Reputation: 21
I'm new to this Big data world. As a course project, I'm working on sensor networks and want to store sensor data on HBase. Currently data are stored in MySQL database. I'm trying to load this data into HBase. But data are growing so fast and querying on that is getting very slow.
Here is the MYSQL table schema: SensorLog(sensorID, userID,time,date).
So this tables saves a sensor firing logs. For each user (45 users in total) there are 25 motion sensors in his apartment. Every time a user moves in his apartment a sensor will fire, and this event will be logged into this table. The main question is what sensors fired for a specific user in a specific time interval and day.
I came up with threeHBase schema, and I'm just wondering to ask your opinion about them.
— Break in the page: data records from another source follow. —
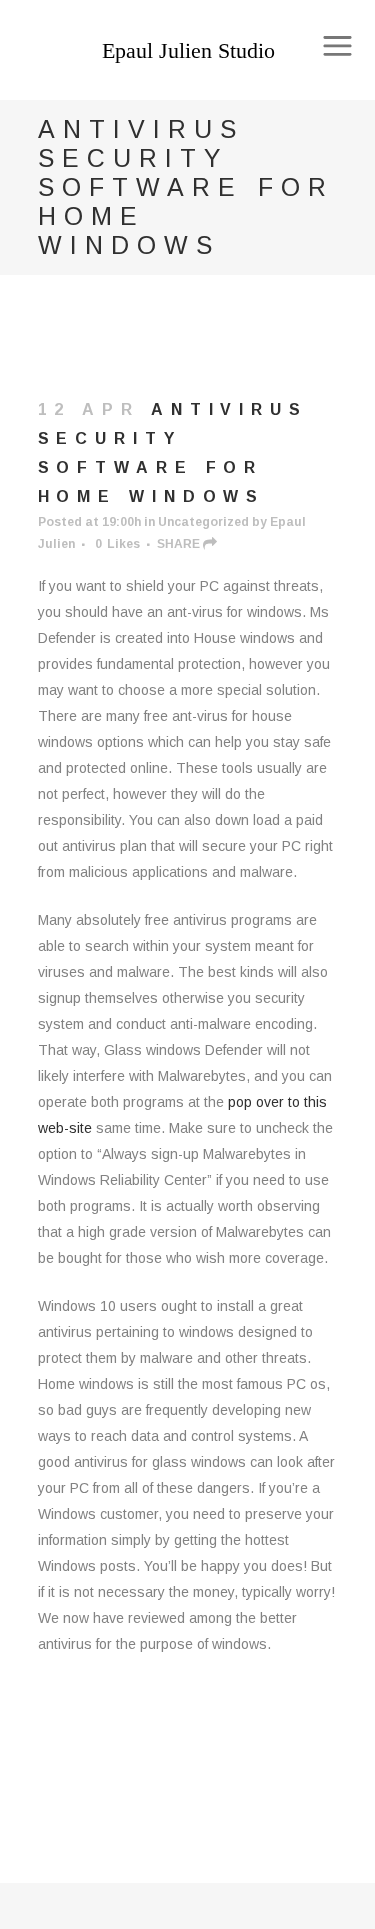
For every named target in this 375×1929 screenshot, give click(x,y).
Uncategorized (203, 522)
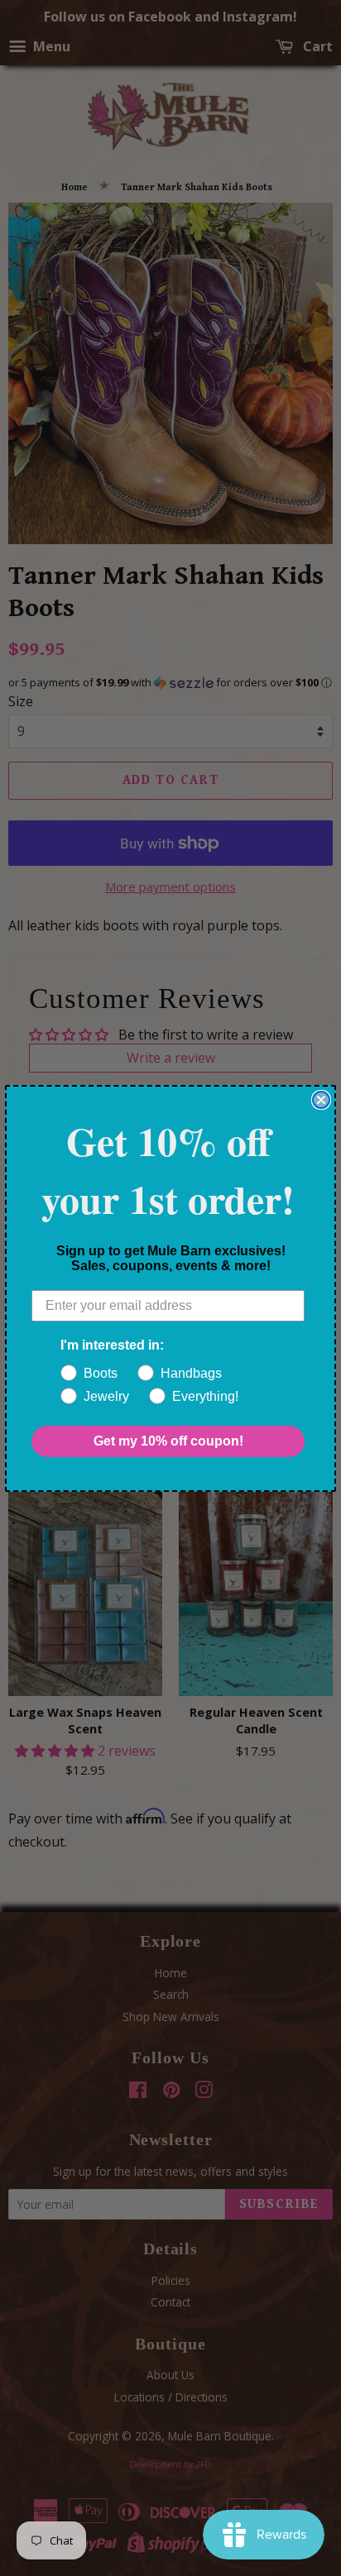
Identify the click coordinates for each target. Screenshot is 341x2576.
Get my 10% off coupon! (168, 1441)
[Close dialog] (321, 1100)
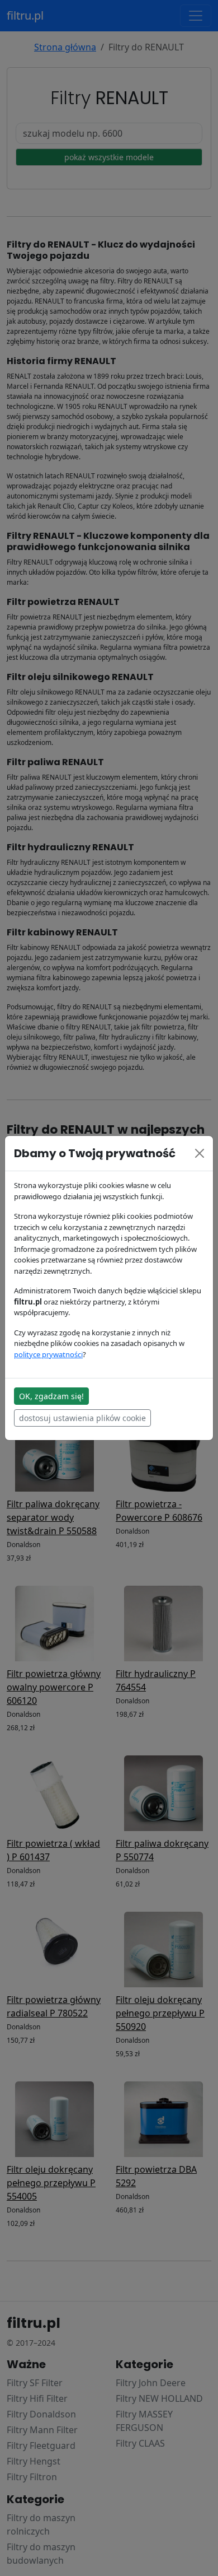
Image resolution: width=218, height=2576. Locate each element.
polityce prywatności (48, 1354)
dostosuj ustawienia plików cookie (82, 1418)
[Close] (199, 1153)
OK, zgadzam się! (51, 1396)
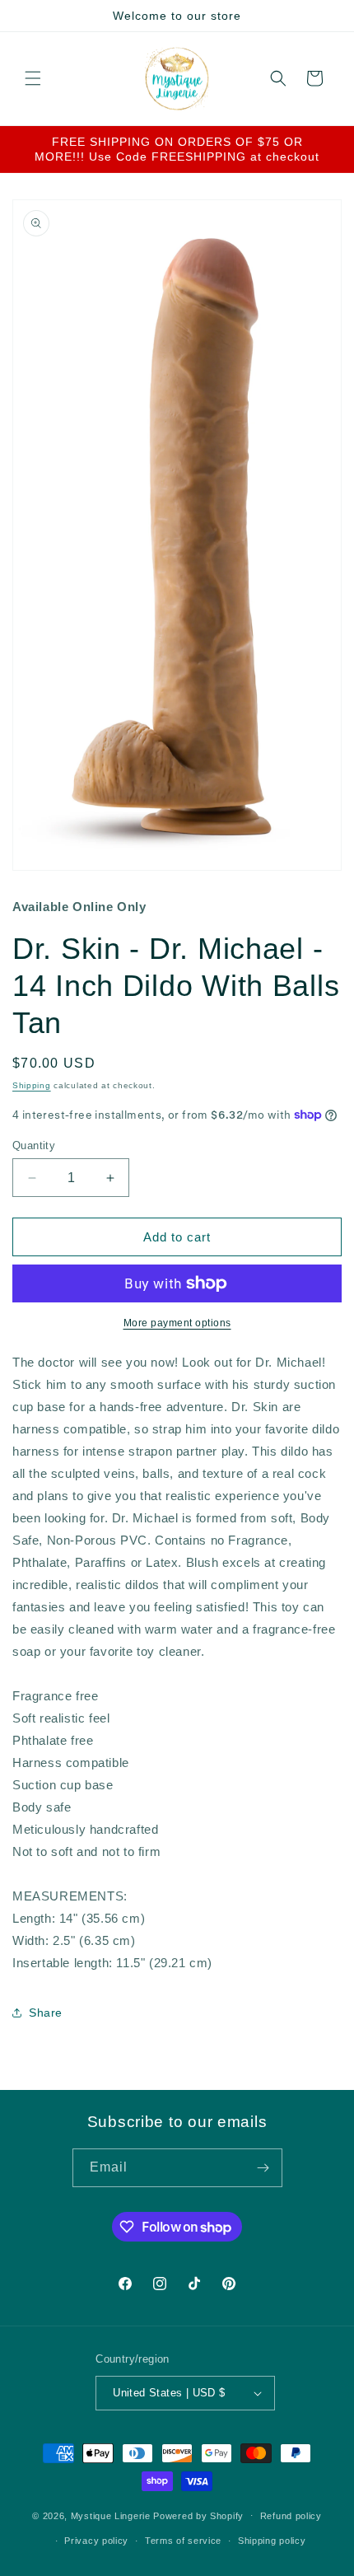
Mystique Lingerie (111, 2515)
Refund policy (291, 2516)
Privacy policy (96, 2541)
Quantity (33, 1145)
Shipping (31, 1085)
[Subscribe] (263, 2167)
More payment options (177, 1323)
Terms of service (183, 2541)
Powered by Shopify (198, 2515)
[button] (33, 78)
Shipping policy (272, 2541)
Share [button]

In these schema, I present time as seconds in a day, i.e. an integer number in the range of 0-86400.
Schema1: Rowkey: Date; Column-Family: Time { cq:(t0-t86400); cv:(userID,sensorID)}
Schema2: Rowkey: (Date,userID); Column-Family: Time { cq:(t0-t86400); cv:(sensorID)}
Schema3: Rowkey: (Date,userID); Column-Family: Time { cq:(s1-s25); cv:(time)}
Would you please let me know which schema is better and more efficient? I appreciate any help in advance.
Upvotes: 0
Views: 963
Reputation: 25939
45 people and 25 sensors hardly seems like something you'd want to store in HBase.
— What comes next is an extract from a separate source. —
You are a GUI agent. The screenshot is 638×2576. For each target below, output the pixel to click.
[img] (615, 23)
If you're keen on using HBase anyway, than a key design should be driven by your read and write patterns. for instance assuming each user only gets a few measurements a second and the number of users affects the load a composite key of row key userId, timestamp and sensor Id seems to make sense where the value would be the reading
Lastly , you may want to look at OpenTSDB which is open source, builds on HBase and was built to store time series measurement at scale. You can see its schema here
Upvotes: 0